La monnaie nationale iranienne, le rial, a atteint un nouveau plus bas historique. Lundi au change, il fallait débourser pas loin de 600 000 rials pour un dollar — du jamais vu. Logiquement, une ruée massive sur les bureaux de change en a suivi. Les gens sont prêts à payer n'importe quoi pour acquérir du dollar.
Et cette chute libre n'est pas terminée. Dans les marchés de la capitale iranienne, de nombreux grossistes et les détaillants ont préféré fermer, refusant purement et simplement de vendre leurs produits car ils craignent ne pouvoir rien faire de la monnaie qui leur est donnée.
Dans toutes les strates de la production, c'est la gabegie. Le syndicat des boulangers a appelé ses membres à faire grève. Les employés des usines de sucre et d'acier ont arrêté de venir travailler à la chaîne. En conséquence, le prix des produits alimentaires de base a considérablement augmenté.
Cela ne va pas mieux pour la vente de produits étrangers. Un exemple parlant: selon le quotidien Etemad, le prix d'un iPhone 13 Pro Max, vendu en Occident pour 2000 dollars, vaut en ce moment... 1,2 milliard de rials.
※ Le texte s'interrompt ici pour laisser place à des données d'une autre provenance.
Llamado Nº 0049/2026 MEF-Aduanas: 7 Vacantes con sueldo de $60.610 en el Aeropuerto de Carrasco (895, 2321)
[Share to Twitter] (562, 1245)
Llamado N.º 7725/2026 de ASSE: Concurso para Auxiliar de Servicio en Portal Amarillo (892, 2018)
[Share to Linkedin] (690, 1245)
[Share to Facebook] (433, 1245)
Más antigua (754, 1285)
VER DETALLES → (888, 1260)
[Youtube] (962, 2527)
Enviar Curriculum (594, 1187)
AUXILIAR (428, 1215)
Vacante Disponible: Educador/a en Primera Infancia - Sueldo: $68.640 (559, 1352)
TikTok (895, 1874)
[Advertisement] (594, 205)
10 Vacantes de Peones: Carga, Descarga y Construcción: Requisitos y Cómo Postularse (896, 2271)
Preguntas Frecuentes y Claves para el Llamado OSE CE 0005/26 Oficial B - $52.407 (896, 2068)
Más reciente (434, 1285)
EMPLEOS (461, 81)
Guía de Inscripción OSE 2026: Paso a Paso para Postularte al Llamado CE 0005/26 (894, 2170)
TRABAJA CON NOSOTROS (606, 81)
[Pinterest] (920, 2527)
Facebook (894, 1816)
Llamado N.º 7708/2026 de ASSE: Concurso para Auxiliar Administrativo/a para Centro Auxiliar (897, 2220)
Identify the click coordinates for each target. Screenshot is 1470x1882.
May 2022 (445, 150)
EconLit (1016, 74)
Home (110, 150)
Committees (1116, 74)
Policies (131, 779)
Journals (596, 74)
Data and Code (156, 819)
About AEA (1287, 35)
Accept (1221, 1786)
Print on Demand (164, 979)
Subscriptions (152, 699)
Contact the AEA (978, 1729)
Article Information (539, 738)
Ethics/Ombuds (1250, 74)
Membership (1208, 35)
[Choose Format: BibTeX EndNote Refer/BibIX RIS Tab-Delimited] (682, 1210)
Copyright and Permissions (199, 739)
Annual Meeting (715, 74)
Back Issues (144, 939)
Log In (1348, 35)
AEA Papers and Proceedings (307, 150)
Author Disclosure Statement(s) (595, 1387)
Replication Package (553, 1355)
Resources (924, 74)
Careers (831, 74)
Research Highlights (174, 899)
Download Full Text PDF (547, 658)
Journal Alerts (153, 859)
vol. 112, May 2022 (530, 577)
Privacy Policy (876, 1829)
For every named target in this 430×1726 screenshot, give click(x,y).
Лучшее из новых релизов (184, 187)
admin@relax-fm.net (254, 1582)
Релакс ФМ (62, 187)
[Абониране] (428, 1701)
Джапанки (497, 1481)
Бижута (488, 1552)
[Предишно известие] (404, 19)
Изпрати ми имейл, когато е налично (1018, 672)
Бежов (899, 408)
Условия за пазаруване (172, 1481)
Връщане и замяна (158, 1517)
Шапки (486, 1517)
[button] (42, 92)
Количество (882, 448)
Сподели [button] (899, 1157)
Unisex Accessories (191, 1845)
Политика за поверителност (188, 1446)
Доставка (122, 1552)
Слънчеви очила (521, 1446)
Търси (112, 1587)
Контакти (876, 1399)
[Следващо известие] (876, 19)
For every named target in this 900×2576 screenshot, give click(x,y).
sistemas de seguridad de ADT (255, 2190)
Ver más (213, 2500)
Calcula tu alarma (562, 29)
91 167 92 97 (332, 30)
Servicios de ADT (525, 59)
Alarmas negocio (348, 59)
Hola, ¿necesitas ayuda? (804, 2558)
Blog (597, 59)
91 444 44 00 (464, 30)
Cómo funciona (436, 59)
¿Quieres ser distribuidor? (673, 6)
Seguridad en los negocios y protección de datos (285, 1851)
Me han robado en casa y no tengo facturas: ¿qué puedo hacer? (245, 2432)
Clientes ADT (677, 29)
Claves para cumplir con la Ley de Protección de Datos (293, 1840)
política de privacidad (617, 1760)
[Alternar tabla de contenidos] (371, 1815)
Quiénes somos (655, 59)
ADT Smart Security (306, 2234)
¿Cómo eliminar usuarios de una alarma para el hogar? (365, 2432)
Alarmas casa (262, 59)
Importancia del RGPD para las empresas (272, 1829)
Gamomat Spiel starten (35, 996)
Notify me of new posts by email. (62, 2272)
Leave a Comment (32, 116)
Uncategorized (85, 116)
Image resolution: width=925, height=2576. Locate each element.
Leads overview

Autre élément clé de l'économie iranienne en danger: le pétrole. Le régime a réussi jusqu'à présent à éviter une grève générale des travailleurs du domaine pétrolier en accordant des augmentations de salaire supplémentaires.
Mais cela sera-t-il suffisant? Dans les cercles dirigeants de Téhéran, on s'agite. Et ce, au regard de l'histoire: on est conscient que c'est une grève des travailleurs pétroliers qui a précipité la fin définitive du régime du Shah lors de la révolution de 1979. Et à l'époque, la situation sur le front de la monnaie était bien moins grave: il ne fallait alors payer «que» 70 rials pour un dollar.
L'histoire se répétera-t-elle au cours des prochaines semaines ou mois? Cela dépendra du gouvernement. Depuis la mi-septembre de l'année dernière, lorsque le rial a commencé sa chute libre avec le début des protestations populaires contre le port du voile, le régime s'efforce en vain de surmonter la grave crise économique et financière qui s'ajoute à la première, sociale.
L'impuissance et l'absence de bon sens du régime sont illustrées par les déclarations du ministre de l'économie, Ehsan Khanhouzi. Samedi dernier, il a tenté de convaincre le Parlement que des forces cachées étaient responsables du chaos sur les marchés financiers iraniens. Selon lui, «des saboteurs» ont été identifiés et les renseignements «vont bientôt s'occuper de ces personnes».
Si on ne sait pas exactement quel ennemi intérieur ou extérieur du régime est pointé du doigt. Ce qui est sûr c'est que, conspiration ou non, c'est la peine de mort qui attend ces «saboteurs». Le régime croit-il vraiment qu'éxécuter quelques opposants politiques permettra au rial de se redresser magiquement?
Face au désespoir de la situation, même les médias pro-régime appellent à une motion de censure contre certains ministres ou au remplacement du président Ebrahim Raïssi et de son «équipe incapable et incompétente».
Vraisemblablement, le rial ne pourrait être sauvé que grâce à un changement radical de cap en politique étrangère, ce qui a peu de chances d'arriver. Selon des diplomates occidentaux à Téhéran, «seule une reprise des négociations sur le nucléaire de l'Accord de Vienne par le régime» ainsi qu'une «volonté réelle de conclure un nouvel accord» pourraient éventuellement permettre une détente économique.
La crise financière en Iran peut également être interprétée au vu de sa coopération militaire étroite avec la Russie et aux sanctions supplémentaire qui ont été imposées à l'Iran à cette occasion. D'autant que le régime intensifie ses relations avec Moscou et que d'autres sanctions sont à prévoir.
Le cercle vicieux présent sur le marché des devises ne pourra pas être arrêtée à court terme en raison de l'entêtement du régime. Sans parler de l'effet des manifestations réprimées dans le sang.